There are many reasons people permanently stain their bodies. For Boyer, it all began at 13 when he took a needle and some ink and branded the name of his beloved “Stephanie” on his forearm.

“My cousin came back from reform school and showed me how,” he said.

Stan Harrold, a retired civil engineer from Newton, N.J., didn’t get his first tattoo until he was 71.

“My wife and I got into a squabble and I said, the hell with it, I’m gonna get a tattoo,” Harrold said, wearing only a red terry cloth towel, brown rubber sandals and carrying a cane. “So I got a dragon tattooed on my (behind). My wife called up all her friends and said ‘Stan got a dragon tattooed on his (behind).’ ”
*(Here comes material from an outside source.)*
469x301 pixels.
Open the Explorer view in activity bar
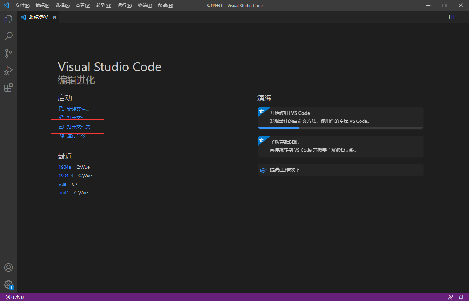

Three months later his wife died. Now he’s 74 and his body is covered. We learned this when he dropped the red towel and stood triumphantly in a black G-string.

“It’s addictive,” he explained.

Gone are the days when tattoo parlors were the domain of sailors and bikers. It is true that almost everyone in the Paladium on Friday looked like a biker, but the artists say their clients include doctors, lawyers and financiers. Their work did reveal a certain artistry that suggests they’ve come a long way from Mom and the hula girl whose belly wiggled with the flex of a biceps.

“I did a guy the other day at a county fair. He got a little blue Smurf tattooed on his butt, and he’s a banker” said Boyer, whose tattoo parlor in Grand Forks, N.D., is one of only two such establishments in that state.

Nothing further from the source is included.